President of Xcel Energy-Minnesota, North Dakota and South Dakota released a statement.
“While this leak does not pose a risk to the public or the environment, we take this very seriously and are working to safely address the situation,” Clark said.
The Monticello power plant’s routine groundwater monitoring systems discovered the leak in late November. It had originated from a conduit that connected two buildings. Since that time, it has been draining contaminated groundwater that has tritium levels below legal limits, storing it, and treating it.
Xcel notified state and federal officials of the tritium water leak in late November, but the spill was not made public until Thursday.

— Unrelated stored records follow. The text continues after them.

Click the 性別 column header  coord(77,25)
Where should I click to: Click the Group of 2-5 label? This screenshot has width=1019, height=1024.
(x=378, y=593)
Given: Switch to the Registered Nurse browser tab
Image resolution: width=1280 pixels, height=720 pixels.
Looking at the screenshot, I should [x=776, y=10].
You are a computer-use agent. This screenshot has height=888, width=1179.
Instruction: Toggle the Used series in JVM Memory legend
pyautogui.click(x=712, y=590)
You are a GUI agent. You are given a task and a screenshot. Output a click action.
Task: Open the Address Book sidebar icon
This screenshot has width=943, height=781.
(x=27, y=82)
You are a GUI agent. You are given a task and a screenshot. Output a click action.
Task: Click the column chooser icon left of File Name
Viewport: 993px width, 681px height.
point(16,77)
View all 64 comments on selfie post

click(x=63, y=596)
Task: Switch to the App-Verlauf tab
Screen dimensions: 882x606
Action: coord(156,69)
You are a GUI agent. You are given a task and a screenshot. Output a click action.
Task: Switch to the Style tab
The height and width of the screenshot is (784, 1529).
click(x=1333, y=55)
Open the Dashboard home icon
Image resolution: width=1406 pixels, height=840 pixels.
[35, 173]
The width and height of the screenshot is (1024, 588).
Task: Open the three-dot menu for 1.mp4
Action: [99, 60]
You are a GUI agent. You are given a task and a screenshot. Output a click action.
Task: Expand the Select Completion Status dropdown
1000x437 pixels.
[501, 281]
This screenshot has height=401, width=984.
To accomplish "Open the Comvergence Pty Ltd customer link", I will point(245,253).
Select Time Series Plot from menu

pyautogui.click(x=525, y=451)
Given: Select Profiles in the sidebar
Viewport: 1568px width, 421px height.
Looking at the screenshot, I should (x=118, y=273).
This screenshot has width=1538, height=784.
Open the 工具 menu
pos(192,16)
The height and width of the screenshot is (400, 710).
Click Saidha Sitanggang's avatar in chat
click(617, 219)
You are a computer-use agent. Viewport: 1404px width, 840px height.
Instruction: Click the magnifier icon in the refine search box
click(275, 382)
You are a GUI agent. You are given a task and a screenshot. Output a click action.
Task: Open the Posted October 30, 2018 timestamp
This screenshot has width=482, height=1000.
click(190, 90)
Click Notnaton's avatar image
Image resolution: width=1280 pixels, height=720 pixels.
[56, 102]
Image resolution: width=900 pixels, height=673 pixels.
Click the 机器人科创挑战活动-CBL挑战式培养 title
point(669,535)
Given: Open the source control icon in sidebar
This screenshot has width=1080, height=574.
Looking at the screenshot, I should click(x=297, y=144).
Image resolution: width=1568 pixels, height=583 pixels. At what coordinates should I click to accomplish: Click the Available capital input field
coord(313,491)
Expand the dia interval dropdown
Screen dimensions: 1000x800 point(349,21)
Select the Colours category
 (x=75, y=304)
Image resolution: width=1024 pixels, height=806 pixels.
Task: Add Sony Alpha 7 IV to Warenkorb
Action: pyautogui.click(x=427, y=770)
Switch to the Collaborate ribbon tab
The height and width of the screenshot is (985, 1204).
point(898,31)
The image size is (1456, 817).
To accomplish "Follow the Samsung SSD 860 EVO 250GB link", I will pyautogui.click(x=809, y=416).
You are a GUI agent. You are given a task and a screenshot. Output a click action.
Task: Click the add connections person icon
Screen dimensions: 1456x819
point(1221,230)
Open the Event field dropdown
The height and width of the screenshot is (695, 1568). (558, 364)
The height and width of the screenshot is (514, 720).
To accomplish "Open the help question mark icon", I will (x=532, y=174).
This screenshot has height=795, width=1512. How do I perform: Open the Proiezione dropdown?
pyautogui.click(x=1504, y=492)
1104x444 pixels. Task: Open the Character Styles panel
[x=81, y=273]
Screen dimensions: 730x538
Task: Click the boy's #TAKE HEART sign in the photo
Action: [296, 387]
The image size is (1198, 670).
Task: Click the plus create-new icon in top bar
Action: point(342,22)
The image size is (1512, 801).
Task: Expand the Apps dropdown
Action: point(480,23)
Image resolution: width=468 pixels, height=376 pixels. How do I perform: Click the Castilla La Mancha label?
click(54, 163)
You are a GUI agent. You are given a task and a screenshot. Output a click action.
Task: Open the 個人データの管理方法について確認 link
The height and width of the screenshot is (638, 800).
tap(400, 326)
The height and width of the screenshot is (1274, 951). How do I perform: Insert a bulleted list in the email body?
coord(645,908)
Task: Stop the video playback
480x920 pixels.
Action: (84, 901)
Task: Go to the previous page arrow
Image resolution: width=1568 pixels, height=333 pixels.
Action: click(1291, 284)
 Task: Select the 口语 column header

“If at any point there had been concern for the public safety, we would of course, immediately have provided more information,” Chris Clark, president of Xcel Energy-Minnesota, North Dakota and South Dakota said. “But we also wanted to make sure we fully understood what was going on before we started raising any concerns with the public around us.”
The Minnesota Department of Health’s website stated that the Mississippi River was not affected by the spill. In addition, Xcel has said that it has recovered about 25% of the spilled tritium so far, that recovery efforts will continue and that it will install a permanent solution this spring.
This comes as Japan is getting ready to discharge a sizable volume of cleaned radioactive effluent into the sea. Tritium and other radioactive pollutants are present in the water, following the triple reactor meltdowns at the Fukushima Daiichi nuclear power plant twelve years ago.